>> Start PROVIDED PASSAGE

Francis August Schaeffer Cox was born on February 11, 1984 to Gary and Jennifer Cox. Around the year 2000, Cox's family moved to Alaska. He received a high school diploma in May 2003 through a correspondence program. He then briefly studied business at the University of Alaska, Fairbanks, before dropping out to start his own small construction company.
Political activities and ties
Cox was a delegate from Alaska to the Continental Congress 2009. He was also an organizing member of the Fairbanks based Second Amendment Task Force. At a 2009 gathering of the group, Cox drafted a declaration that the United States Government must be abolished if it further restricts gun rights. The declaration was signed by many, including United States Representative Don Young. Cox has also reportedly identified himself as a member of the Sovereign citizen movement.

>> End PROVIDED PASSAGE
>> Start DATASET ROWS

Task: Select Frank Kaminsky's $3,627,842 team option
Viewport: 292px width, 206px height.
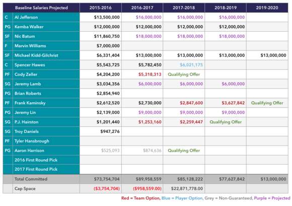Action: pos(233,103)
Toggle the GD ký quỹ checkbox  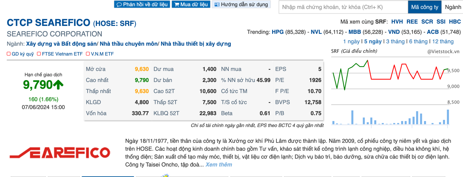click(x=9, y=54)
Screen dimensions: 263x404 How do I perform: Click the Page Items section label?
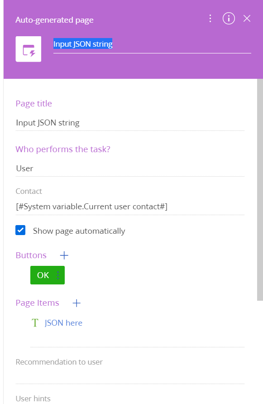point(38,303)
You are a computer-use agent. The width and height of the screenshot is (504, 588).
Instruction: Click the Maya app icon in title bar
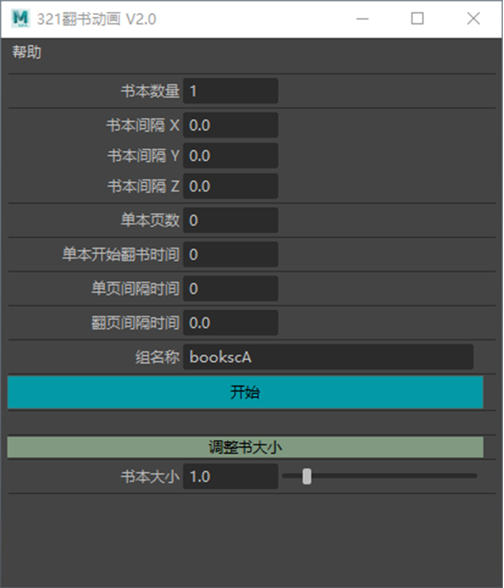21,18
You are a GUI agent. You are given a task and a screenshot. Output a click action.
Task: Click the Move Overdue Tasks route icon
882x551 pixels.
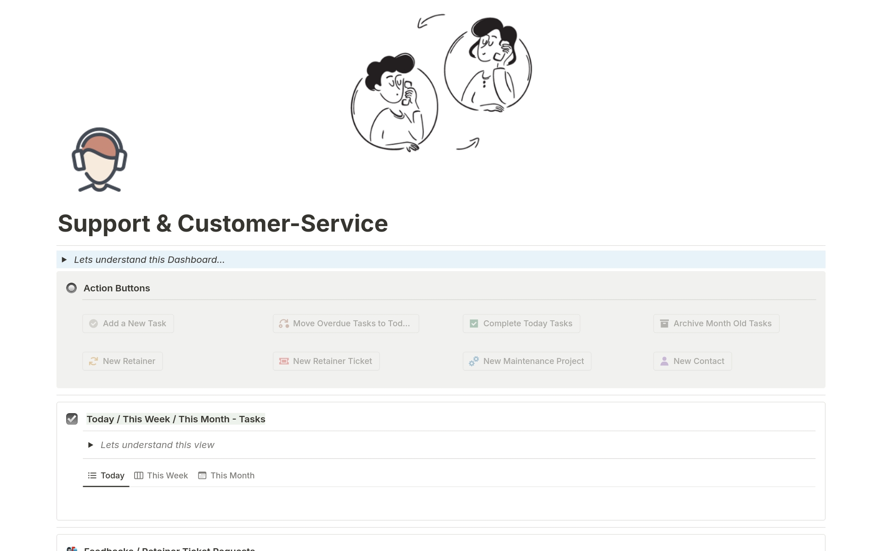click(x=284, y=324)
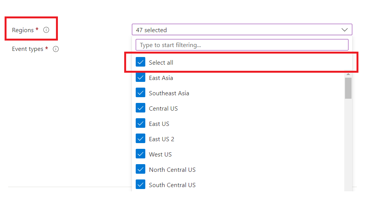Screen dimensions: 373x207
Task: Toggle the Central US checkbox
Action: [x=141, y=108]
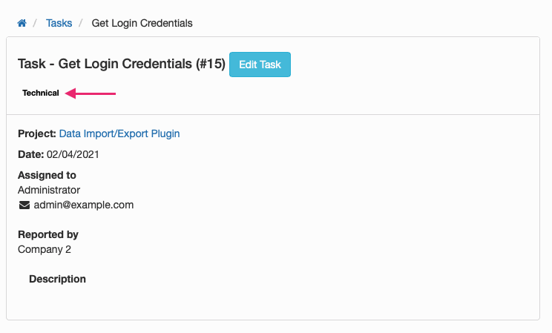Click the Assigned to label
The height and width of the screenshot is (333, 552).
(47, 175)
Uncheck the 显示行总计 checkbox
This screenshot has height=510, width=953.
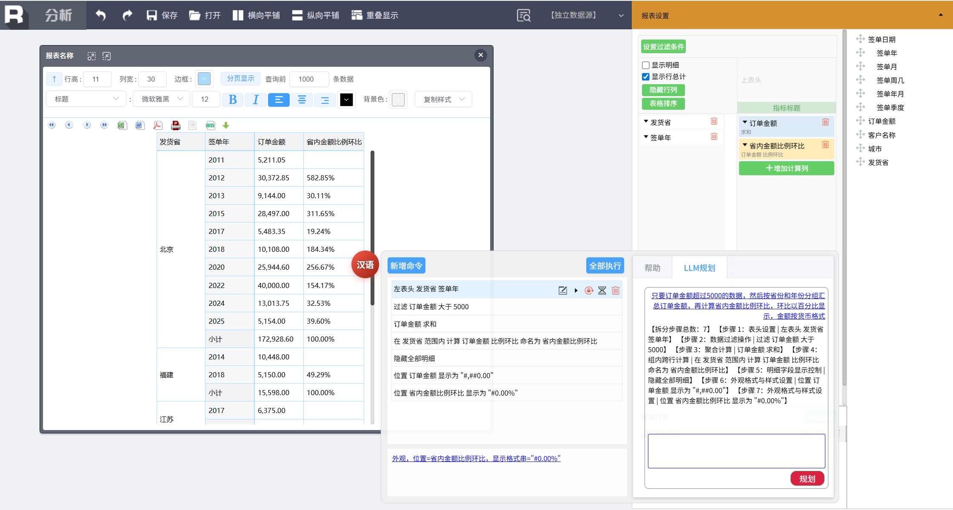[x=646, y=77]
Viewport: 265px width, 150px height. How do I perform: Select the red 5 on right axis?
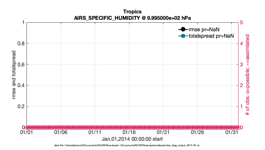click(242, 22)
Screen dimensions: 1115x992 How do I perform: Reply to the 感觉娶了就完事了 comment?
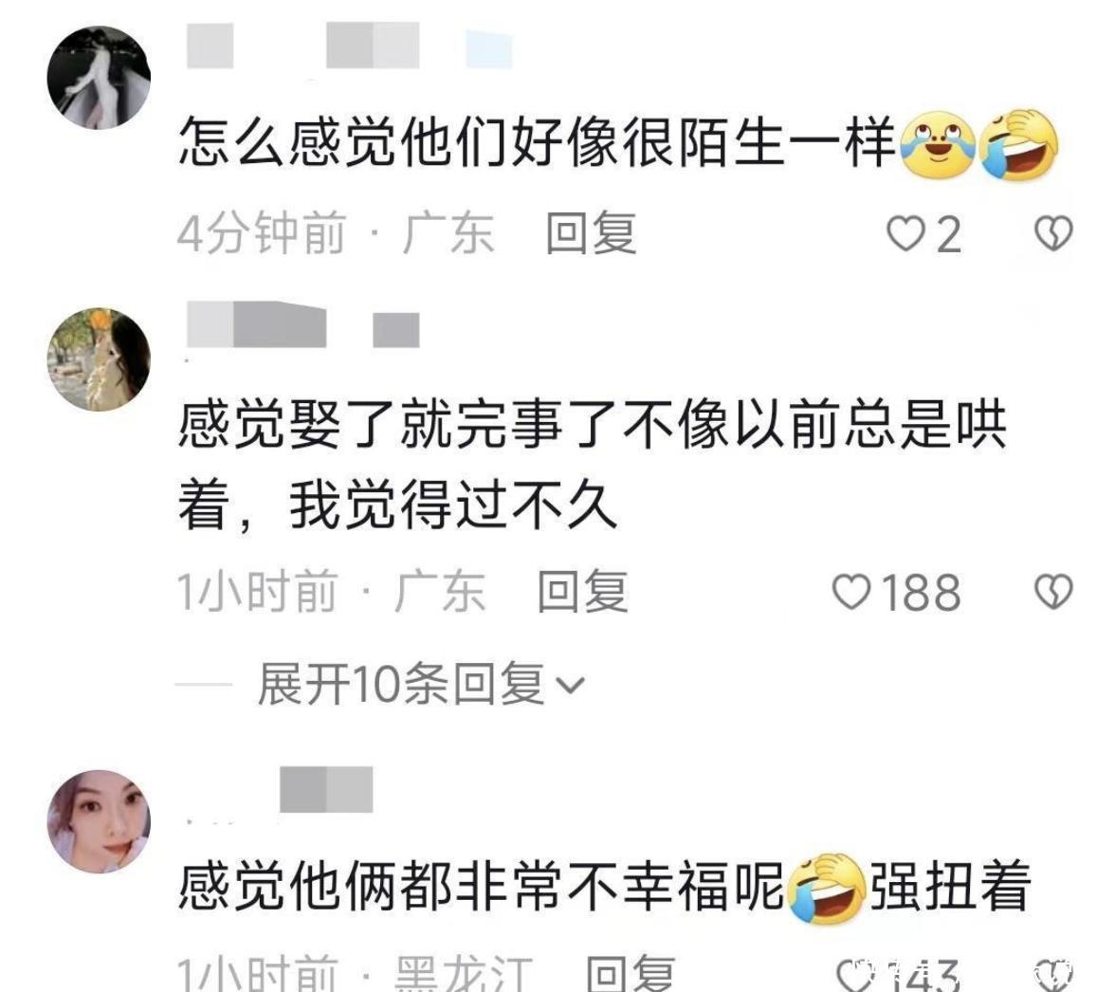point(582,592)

>> End DATASET ROWS

Continue the biographical passage on Francis Schaeffer Cox, picking up after its final sentence.

▶ **THE RESULT**
Cox is said to be a close friend of Alaska politician Joe Miller, although Cox has said that he did not support Miller in Miller's unsuccessful bid for the United States Senate in 2010. Cox stated, "[Miller's] going to try to run things in a more conservative way, but he's still trying to run things -- so he has the same fundamental problem of all the other politicians". After Cox was arrested, Miller sought to distance himself from Cox, releasing a statement saying "Mr. Miller has never had any connection to any of Mr. Cox's militia organizations, and in no way condones any lawless behavior."
Legal problems and conviction
In March 2010, Cox was arrested by state authorities in Alaska for failing to disclose a concealed weapon. It was reported that he assaulted his wife and pleaded guilty to reckless endangerment, but his wife joined him to publicly deny the claims, and to explain the allegations completely as lies to defame Cox.
In 2011 he was arrested for alleged involvement in a murder conspiracy known as "241" where two law enforcement officers were to be killed for each member of the Peacemakers Militia killed in anticipation of government action against Cox and weapons charges.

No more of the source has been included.